L'Amour l'après-midi - Eric Rohmer (1972)


Frédéric, associé dans un cabinet d’affaires, marié et père d’un enfant, bientôt de deux, aime sa femme Hélène, professeur d’anglais. Pourtant depuis quelque temps, il médite sur son rapport aux femmes, à la sienne et à celles qu’il croise et qu'il observe dans sa vie quotidienne. Il constate aussi une angoisse discrète qui l’étreint l’après-midi. Un jour, la maîtresse d’un de ses amis de jeunesse reprend contact avec lui. Elle s’appelle Chloé : elle est indépendante, impulsive, aventurière, désespérée.

L'Amour l'après-midi est le dernier volet du cycle des six Contes moraux d’Éric Rohmer après La Boulangère de Monceau (1963), La Carrière de Suzanne (1963), La Collectionneuse (1967), Ma nuit chez Maud (1969) et Le Genou de Claire (1970). Le film offre le même postulat que ses prédécesseurs à savoir les hésitations d’un homme entre un amour rêvé et un autre accompli, jusqu’à ce que la raison et/ou la morale guide le choix final. L’attrait de l’ailleurs reste fugitif dans le quotidien de Frédéric (Bernard Verley) dont le quotidien rangé entre foyer et travail s’autorise à flâner dans l’anonymat urbain. Le plaisir de l’oubli de la lecture dans les transports incarne ce goût de l’évasion rêvée de Frédéric, laissant voguer son désir dans les visages et silhouettes féminines inconnues croisées au hasard. L’hésitation du personnage entre liberté et conformité s’illustre dans la courte plage de récréation qu’il s’accorde dans l’après-midi, se sentant superficiellement à part par cette flânerie le plaçant à contre-courant du quidam ordinaire l’espace d’un instant.

**CONSIGNES**
1. Dans l'extrait sur L'Amour l'après-midi, quel métier exerce Hélène ?
2. Prolongez l'extrait sur L'Amour l'après-midi à partir de sa dernière phrase.
Aucune des entrées n'est nécessaire.

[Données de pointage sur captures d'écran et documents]
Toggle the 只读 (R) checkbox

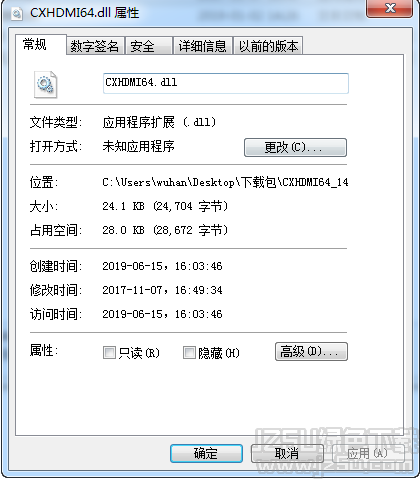pos(109,352)
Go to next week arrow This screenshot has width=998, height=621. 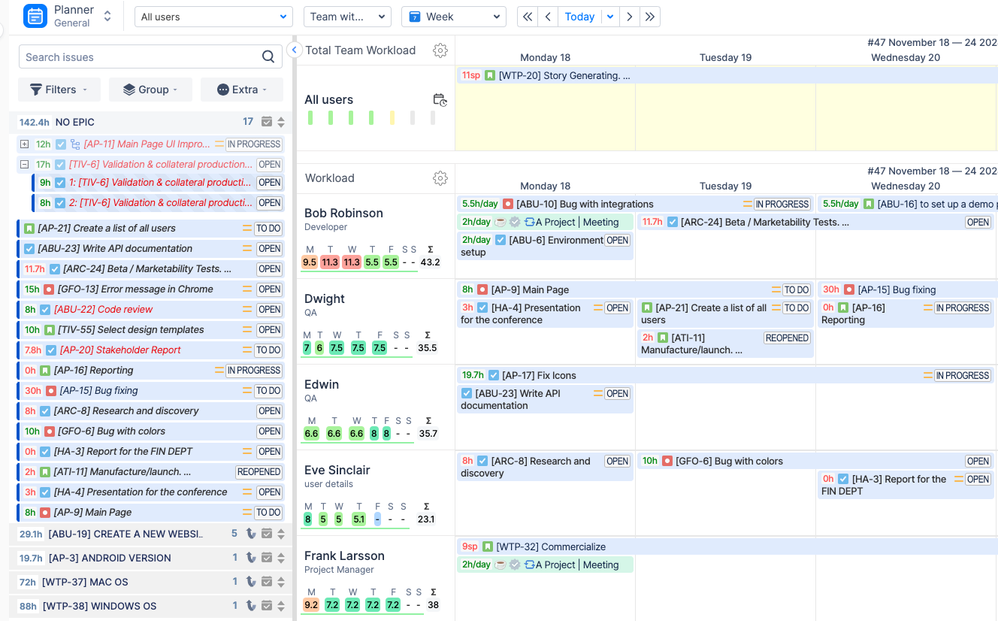[x=629, y=17]
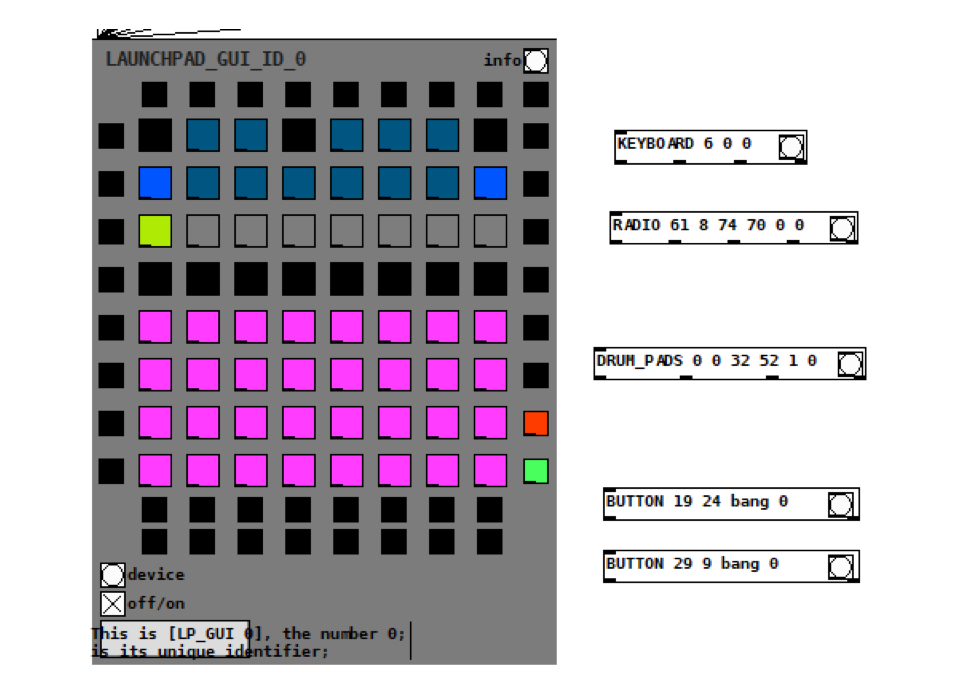Select the DRUM_PADS 0 0 32 52 object text
Viewport: 980px width, 700px height.
[x=706, y=361]
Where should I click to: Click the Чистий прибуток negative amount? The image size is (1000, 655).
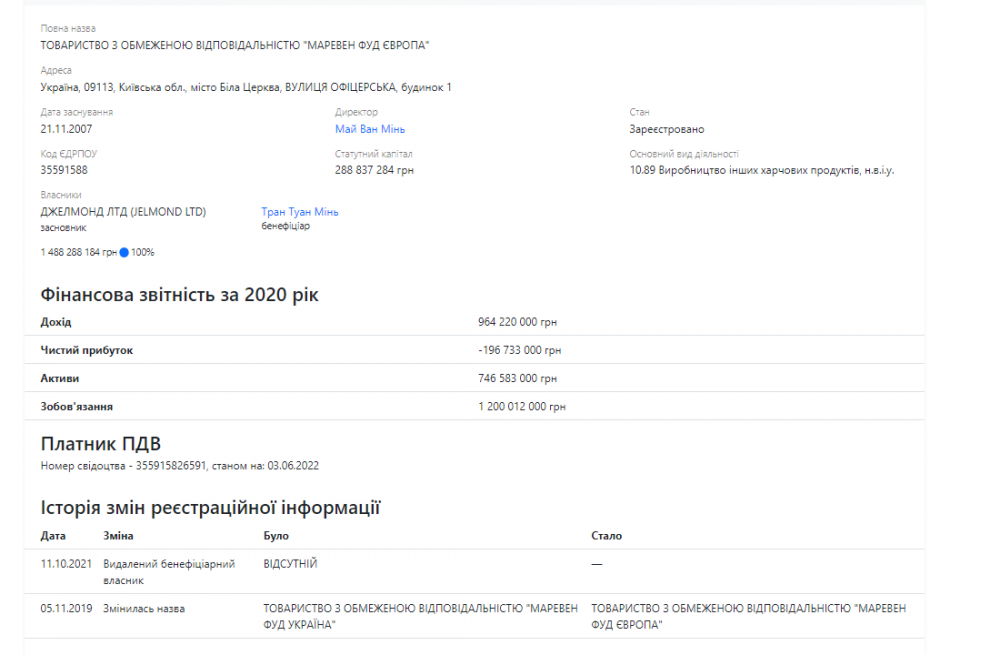(x=519, y=350)
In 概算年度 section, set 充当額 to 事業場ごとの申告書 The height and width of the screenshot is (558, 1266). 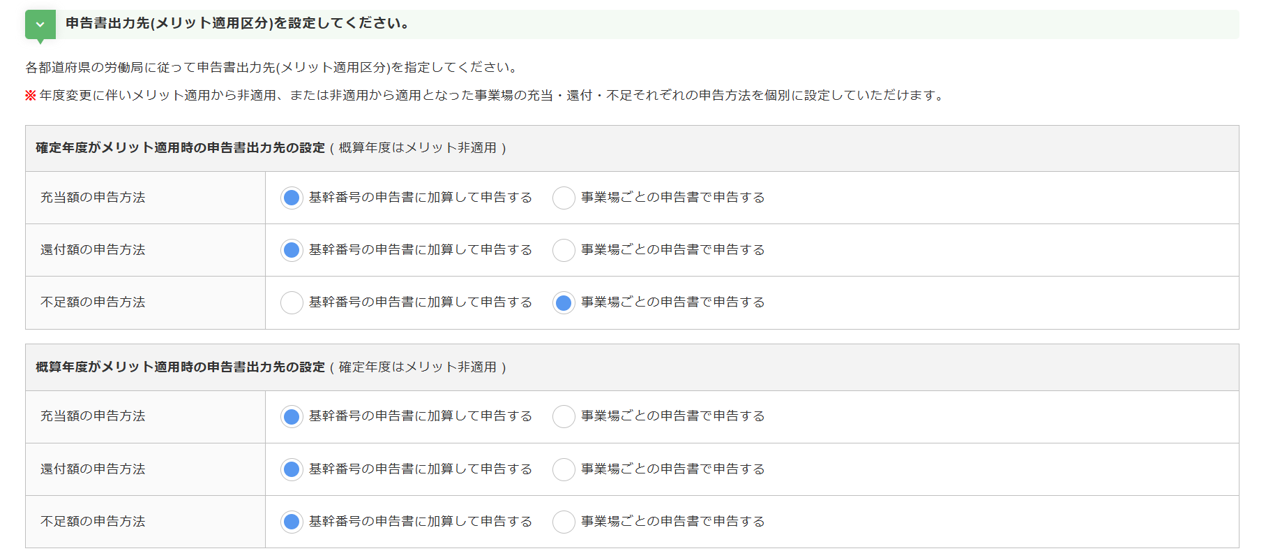[564, 416]
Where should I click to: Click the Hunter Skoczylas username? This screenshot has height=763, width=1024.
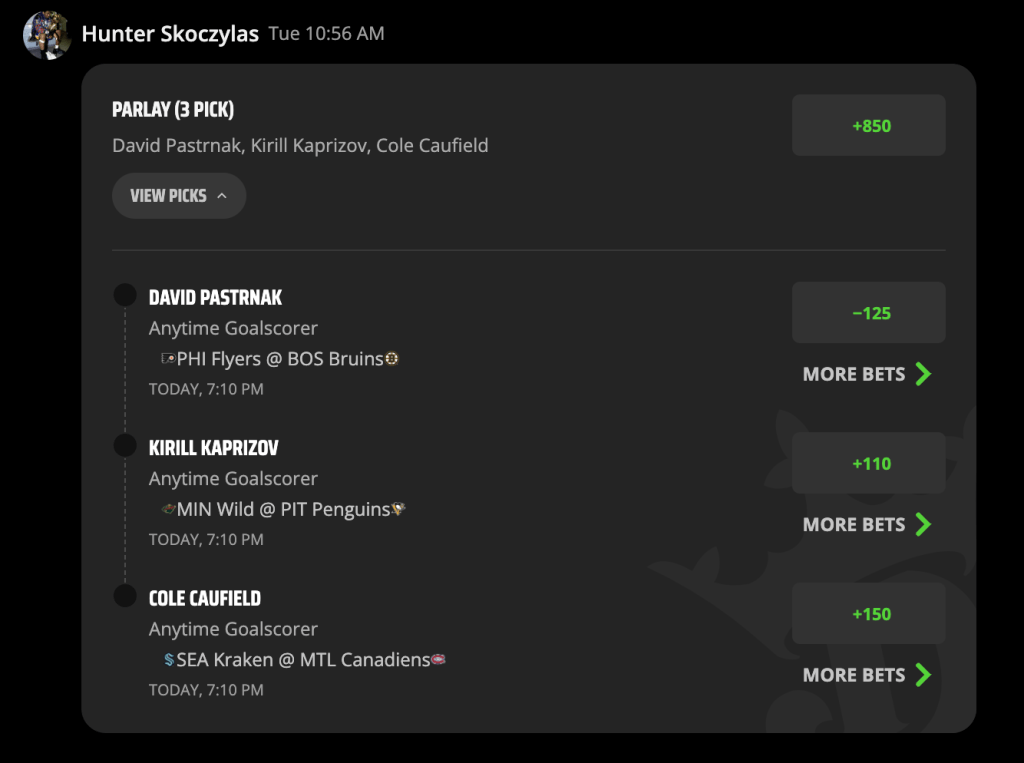point(170,34)
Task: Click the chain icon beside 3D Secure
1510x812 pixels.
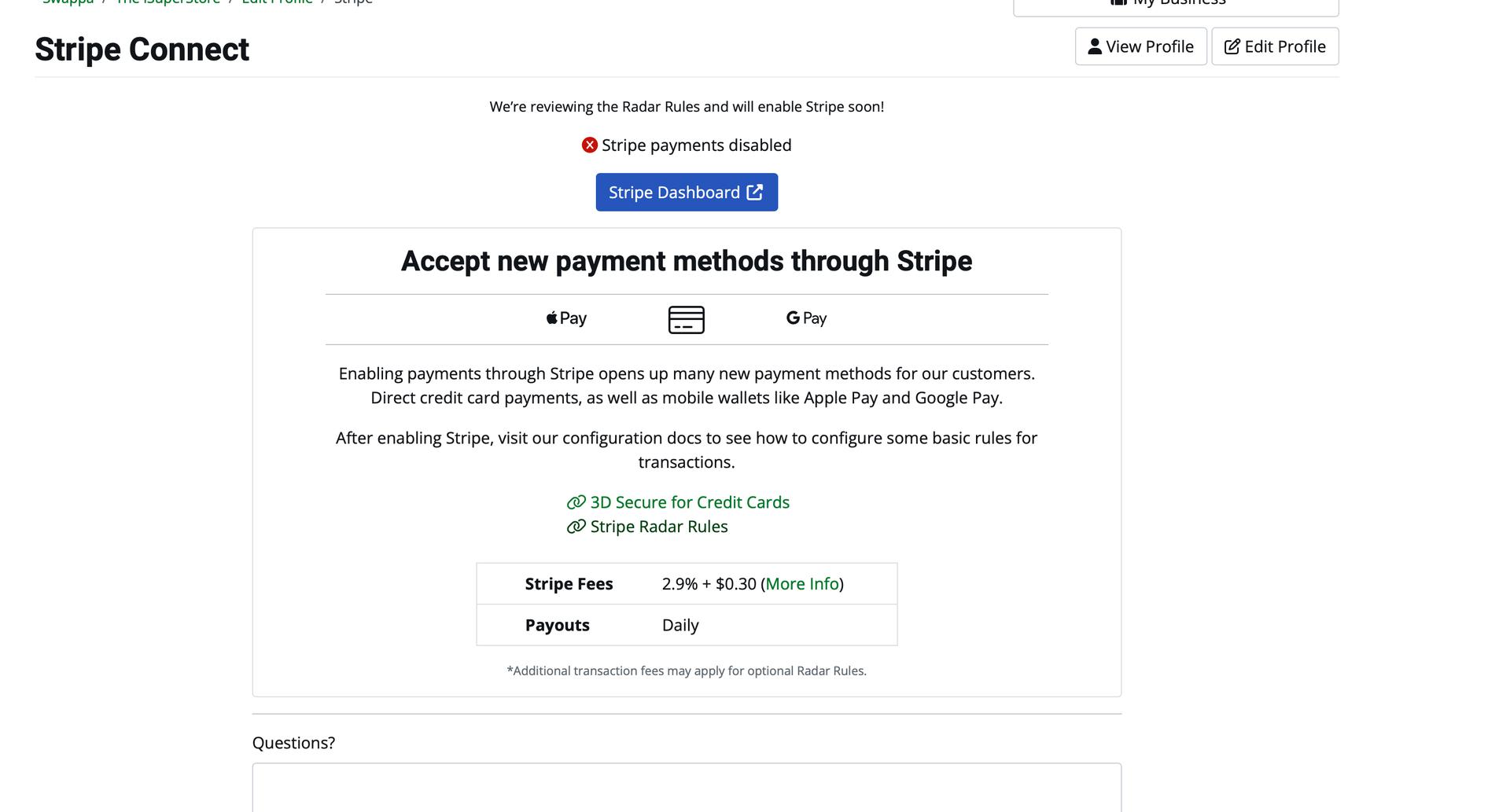Action: coord(576,502)
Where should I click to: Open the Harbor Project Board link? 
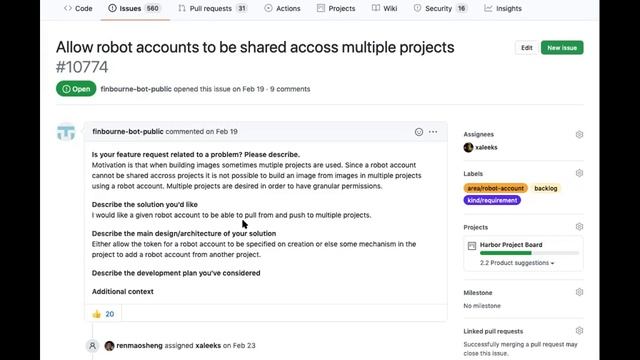511,245
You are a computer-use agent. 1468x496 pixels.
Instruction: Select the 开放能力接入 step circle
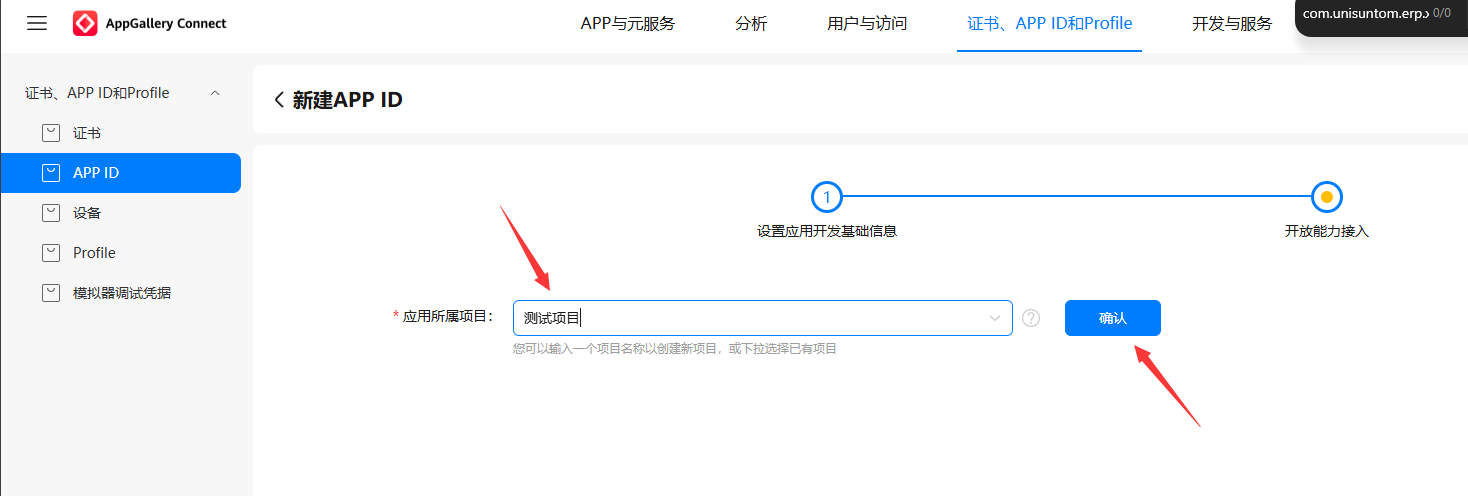(1327, 197)
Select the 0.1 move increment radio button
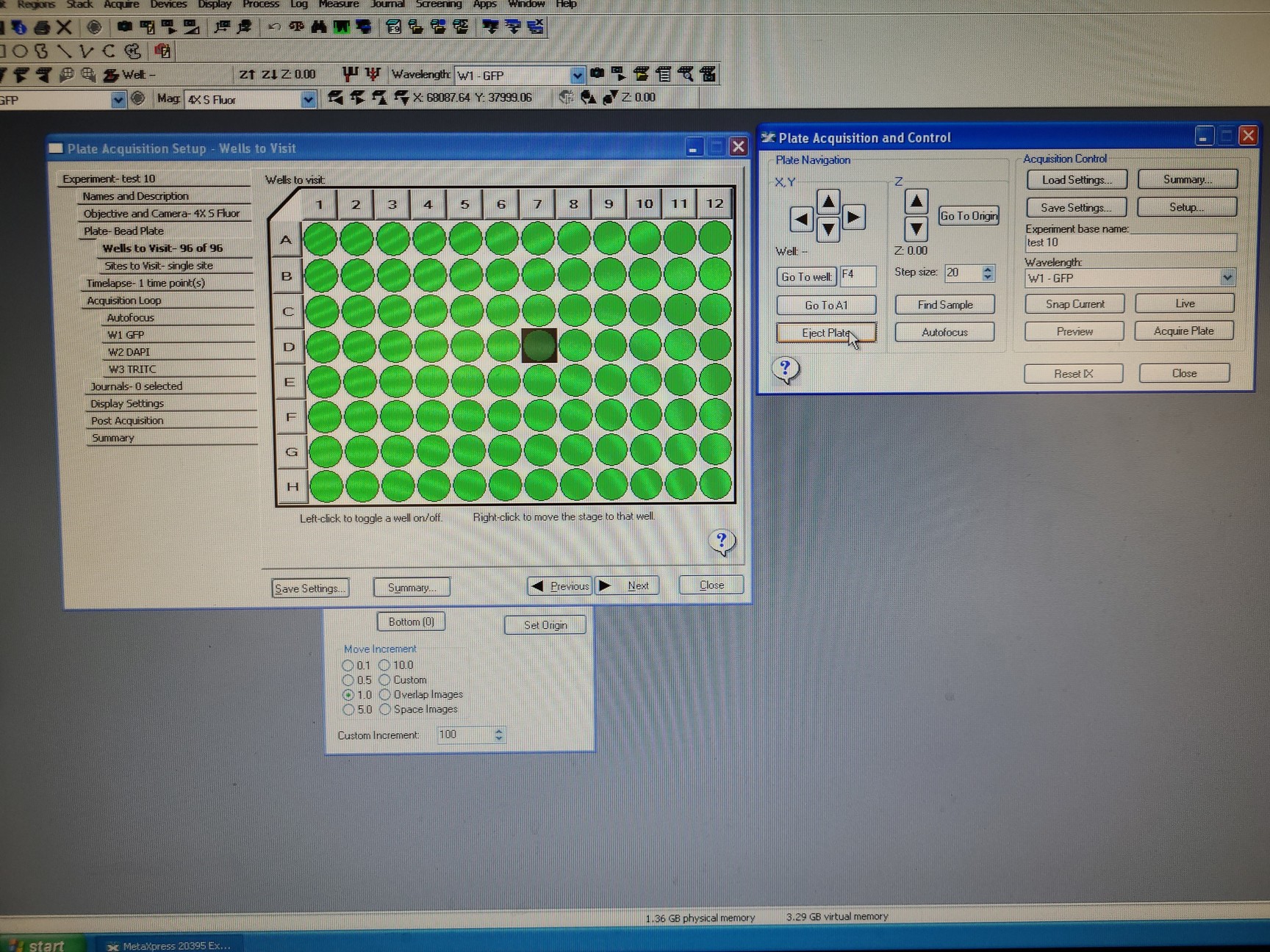The image size is (1270, 952). (x=348, y=666)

**RÉPONSES**
1. Elle est professeur d'anglais.

2.
Rohmer déploie dans ces moments les situations (la jolie vendeuse qui lui fera acheter une chemise), observations (la voix-off de Frédéric discourant au fil de ses pensées et de la caméra suivant les beautés stimulant son imagination dans les rues) et fantasmes qui agitent le héros, avec en clou cette scène de rêve où défilent des guests féminins faisant référence aux Contes moraux précédents – Françoise Fabian et Marie-Christine Barrault pour Ma nuit chez Maud notamment. La vraie tendresse et la sensualité existe dans le cocon du foyer comme le montre la superbe ouverture sur son épouse Hélène (Françoise Verley vraie épouse de Bernard Verley) nue dans la salle de bain, proximité du quotidien et volupté existant dans un même instant.

L’extérieur est donc le lieu de tous les possibles imaginaires, y compris lorsque la séduisante Chloé (Zouzou) va le poursuivre de ses assiduités. Frédéric est plus toujours attiré par « l’idée » que la relation, se sentant comme un amant éconduit quand Chloé se montre distante et préférant le badin à une vraie relation quand elle revient vers lui. Le cadre même de leur rencontre, lors de ce fameux créneau évasif de l’après-midi, enferme finalement Chloé dans cet espace du fantasme. Tous les rapprochements possibles qui rendraient cette relation adultère dans les faits plutôt qu’en pensées sont voués à l’échec.

Rohmer traduit de manière progressive et visuelle cette impossibilité à travers des motifs de redite entre le foyer et le fantasme pour les opposer. La scène de la salle de bain en ouverture renvoie les nudités d’Hélène et Chloé dos à dos (concrètement) tandis que Frédéric proche de céder voit sa posture d’amant maladroit le renvoyer à celle de père amuseur. C’est la facette la plus explicite d’une opposition qui court tout au long du récit : la douceur bourgeoise d’Hélène face à l’énergie « prolo » de Chloé, le physique longiligne de l’une face aux formes charnues de l’autre, les silences complices de l’une contre la logorrhée semant l’incertitude de l’autre.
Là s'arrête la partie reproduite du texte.